London Marathon 2026 F65-69: Tyler Runs Away With It
- Linda Tyler won the F65-69 age group in 3:24:20 (7:48/mi), finishing more than four minutes clear of second place.
- Sandy Masters ran 3:28:25 (7:57/mi) for second; Catherine Ferguson and Joanna Girling were separated by just 12 seconds — 3:36:21 to 3:36:33 — in a tight battle for third.
- Heather Khoshnevis (5th, 3:38:19) was among the women's field's stronger starters but faded across the back half, slipping from a gender place near 1,958 early to over 3,000 by the finish.
- Twenty finishers broke 4:00:00 in the F65-69 age group, with a field of 281 women completing the distance on a cool, breezy London morning.
Linda Tyler simply had no equal among the F65-69 women on Sunday. She entered the race sitting around 2,088th in the women's field at 5K, then steadily climbed — reaching 1,506th by 35K — before the final miles brought only a marginal dip to 1,521st at the finish. That consistent forward momentum tells the story of a well-executed race at 7:48/mi, and the result was a commanding win by four minutes and five seconds over her nearest rival.
Sandy Masters ran a composed 7:57/mi for second place in 3:28:25, herself climbing steadily through the women's field from 2,441st at 5K to 1,844th by 35K. The final miles cost her a little — she slipped back to 1,938th at the line — but second place was never seriously threatened. Behind her, the race for the bronze medal was one of the day's tighter subplots: Catherine Ferguson (3:36:21, 8:15/mi) and Joanna Girling (3:36:33, 8:16/mi) crossed just 12 seconds apart, though they got there very differently. Ferguson ran steadily but drifted back through the women's field all day long, while Girling — sitting outside the top 3,100 among women at 5K — reeled off a strong finishing stretch, posting the 2,378th-fastest women's split from 40K to the line to climb all the way to 2,811th by the finish.

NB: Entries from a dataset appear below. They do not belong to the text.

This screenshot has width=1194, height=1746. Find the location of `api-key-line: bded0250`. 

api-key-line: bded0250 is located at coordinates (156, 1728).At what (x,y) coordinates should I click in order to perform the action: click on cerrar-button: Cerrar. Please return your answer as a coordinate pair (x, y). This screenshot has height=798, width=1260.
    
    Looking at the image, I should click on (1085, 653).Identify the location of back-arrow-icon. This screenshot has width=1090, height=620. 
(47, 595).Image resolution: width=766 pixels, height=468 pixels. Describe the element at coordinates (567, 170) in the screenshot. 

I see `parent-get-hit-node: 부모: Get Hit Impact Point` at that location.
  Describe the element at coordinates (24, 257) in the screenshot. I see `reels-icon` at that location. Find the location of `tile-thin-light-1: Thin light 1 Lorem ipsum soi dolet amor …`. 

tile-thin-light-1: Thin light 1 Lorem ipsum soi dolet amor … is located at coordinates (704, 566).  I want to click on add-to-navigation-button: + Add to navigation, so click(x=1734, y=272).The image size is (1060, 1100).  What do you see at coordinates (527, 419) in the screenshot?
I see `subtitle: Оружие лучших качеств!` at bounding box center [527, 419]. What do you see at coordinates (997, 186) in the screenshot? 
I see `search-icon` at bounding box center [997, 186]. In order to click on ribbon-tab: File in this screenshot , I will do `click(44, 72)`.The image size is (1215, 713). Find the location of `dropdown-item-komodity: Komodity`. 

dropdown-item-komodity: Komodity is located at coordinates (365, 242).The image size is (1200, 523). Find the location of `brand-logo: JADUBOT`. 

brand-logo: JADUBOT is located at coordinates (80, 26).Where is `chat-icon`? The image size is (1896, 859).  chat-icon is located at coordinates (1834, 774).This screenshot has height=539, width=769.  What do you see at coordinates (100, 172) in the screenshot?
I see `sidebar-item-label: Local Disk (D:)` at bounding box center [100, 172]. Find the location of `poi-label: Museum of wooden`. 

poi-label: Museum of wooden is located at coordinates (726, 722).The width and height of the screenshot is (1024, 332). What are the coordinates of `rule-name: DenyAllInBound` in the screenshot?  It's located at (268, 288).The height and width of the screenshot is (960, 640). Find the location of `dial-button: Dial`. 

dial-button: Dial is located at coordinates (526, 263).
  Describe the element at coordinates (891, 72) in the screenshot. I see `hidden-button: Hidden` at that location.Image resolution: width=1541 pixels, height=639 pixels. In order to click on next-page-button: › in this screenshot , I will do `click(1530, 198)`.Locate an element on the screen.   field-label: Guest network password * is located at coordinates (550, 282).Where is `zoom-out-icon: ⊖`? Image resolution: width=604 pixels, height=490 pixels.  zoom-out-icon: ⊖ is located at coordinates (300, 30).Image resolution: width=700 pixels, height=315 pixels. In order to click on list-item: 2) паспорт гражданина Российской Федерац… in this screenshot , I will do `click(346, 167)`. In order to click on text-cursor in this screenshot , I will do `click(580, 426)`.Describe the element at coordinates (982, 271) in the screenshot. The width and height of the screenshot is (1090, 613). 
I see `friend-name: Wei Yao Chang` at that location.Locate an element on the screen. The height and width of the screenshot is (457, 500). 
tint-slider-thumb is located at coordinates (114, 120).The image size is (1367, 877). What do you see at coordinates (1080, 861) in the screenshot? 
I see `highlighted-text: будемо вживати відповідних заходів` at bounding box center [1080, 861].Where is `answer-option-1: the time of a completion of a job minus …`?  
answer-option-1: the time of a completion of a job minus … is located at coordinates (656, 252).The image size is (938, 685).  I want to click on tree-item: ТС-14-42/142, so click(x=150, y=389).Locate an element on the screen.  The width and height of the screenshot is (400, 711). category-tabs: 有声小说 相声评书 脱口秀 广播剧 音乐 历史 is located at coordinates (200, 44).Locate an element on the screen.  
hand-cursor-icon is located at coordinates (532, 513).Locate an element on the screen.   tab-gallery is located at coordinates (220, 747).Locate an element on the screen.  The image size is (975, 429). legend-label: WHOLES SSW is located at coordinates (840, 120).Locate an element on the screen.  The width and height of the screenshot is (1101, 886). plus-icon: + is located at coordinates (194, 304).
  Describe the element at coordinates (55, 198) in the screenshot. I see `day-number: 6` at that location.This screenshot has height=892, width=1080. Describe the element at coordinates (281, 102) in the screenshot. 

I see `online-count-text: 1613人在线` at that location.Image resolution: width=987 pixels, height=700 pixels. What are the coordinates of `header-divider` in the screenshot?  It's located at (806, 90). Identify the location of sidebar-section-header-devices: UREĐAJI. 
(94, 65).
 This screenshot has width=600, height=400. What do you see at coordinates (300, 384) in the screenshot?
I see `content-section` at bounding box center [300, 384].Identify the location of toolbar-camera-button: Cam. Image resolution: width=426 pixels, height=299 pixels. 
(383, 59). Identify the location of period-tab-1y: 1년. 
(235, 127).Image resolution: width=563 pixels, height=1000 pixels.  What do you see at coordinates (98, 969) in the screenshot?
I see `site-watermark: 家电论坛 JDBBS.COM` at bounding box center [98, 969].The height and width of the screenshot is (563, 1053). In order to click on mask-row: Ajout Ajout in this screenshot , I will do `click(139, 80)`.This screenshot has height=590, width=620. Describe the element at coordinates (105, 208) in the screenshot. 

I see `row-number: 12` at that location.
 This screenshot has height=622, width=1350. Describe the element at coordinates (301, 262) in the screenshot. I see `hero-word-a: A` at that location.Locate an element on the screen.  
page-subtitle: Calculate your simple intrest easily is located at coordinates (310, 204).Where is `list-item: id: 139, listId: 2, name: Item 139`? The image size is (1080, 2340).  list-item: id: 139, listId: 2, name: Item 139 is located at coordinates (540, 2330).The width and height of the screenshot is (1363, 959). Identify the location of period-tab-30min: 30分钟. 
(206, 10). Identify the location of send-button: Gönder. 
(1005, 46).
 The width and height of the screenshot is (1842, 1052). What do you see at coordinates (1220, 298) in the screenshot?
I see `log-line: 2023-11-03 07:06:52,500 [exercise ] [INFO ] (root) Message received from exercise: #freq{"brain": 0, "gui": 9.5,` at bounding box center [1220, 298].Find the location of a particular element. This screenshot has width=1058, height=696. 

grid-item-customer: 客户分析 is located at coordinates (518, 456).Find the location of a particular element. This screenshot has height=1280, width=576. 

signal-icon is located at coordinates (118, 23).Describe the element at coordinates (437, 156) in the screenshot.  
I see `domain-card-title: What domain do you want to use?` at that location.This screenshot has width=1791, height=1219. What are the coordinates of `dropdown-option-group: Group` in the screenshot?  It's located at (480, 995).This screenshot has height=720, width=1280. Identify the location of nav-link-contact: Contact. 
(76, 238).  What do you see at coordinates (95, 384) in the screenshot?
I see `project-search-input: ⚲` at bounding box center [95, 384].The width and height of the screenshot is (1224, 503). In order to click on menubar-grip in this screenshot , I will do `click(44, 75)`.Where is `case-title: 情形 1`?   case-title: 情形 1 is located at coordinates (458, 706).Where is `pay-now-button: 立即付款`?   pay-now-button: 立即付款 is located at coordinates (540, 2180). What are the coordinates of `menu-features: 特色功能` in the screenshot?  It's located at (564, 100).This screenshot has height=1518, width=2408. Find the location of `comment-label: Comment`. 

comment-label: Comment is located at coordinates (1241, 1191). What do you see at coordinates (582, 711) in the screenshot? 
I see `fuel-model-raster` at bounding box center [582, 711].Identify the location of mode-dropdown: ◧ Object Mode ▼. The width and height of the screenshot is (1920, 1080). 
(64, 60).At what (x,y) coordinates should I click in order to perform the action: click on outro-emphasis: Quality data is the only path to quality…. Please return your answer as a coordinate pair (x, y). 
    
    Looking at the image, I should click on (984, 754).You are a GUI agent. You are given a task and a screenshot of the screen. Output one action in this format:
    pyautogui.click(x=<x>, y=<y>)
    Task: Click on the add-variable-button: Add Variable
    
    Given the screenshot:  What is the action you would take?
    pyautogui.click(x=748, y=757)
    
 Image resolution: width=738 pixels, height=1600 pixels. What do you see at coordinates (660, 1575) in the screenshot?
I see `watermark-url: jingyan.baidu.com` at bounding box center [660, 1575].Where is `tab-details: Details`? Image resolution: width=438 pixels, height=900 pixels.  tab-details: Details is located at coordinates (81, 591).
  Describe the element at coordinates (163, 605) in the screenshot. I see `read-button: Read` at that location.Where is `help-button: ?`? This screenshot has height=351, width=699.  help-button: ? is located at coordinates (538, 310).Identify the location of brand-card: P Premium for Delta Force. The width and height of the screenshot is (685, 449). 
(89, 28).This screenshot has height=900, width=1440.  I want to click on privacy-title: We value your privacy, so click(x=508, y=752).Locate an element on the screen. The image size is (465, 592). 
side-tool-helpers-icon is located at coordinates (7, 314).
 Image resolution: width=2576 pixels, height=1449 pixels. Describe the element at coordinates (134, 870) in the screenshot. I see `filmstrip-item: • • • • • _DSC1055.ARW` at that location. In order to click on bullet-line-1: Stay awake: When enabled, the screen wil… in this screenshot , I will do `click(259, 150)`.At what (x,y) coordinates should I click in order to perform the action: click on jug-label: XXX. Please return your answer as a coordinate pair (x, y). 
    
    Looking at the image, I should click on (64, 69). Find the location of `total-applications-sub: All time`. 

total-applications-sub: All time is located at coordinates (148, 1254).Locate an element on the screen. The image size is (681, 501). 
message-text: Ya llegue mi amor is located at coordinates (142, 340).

Heather Khoshnevis told a cautionary tale from 5th place (3:38:19, 8:20/mi). She was well-placed among the women's field early — 1,958th at 5K — but faded continuously, eventually slipping past 3,000th by the finish. Sherrijean Husser (6th, 3:39:15), Martine Dandoy (7th, 3:40:02), and Susan Lockhart (8th, 3:42:25) rounded out the top eight, all within four minutes of each other. With 20 women breaking four hours across a 281-strong field on a breezy 56°F day, the F65-69 age group delivered depth to match its headline act.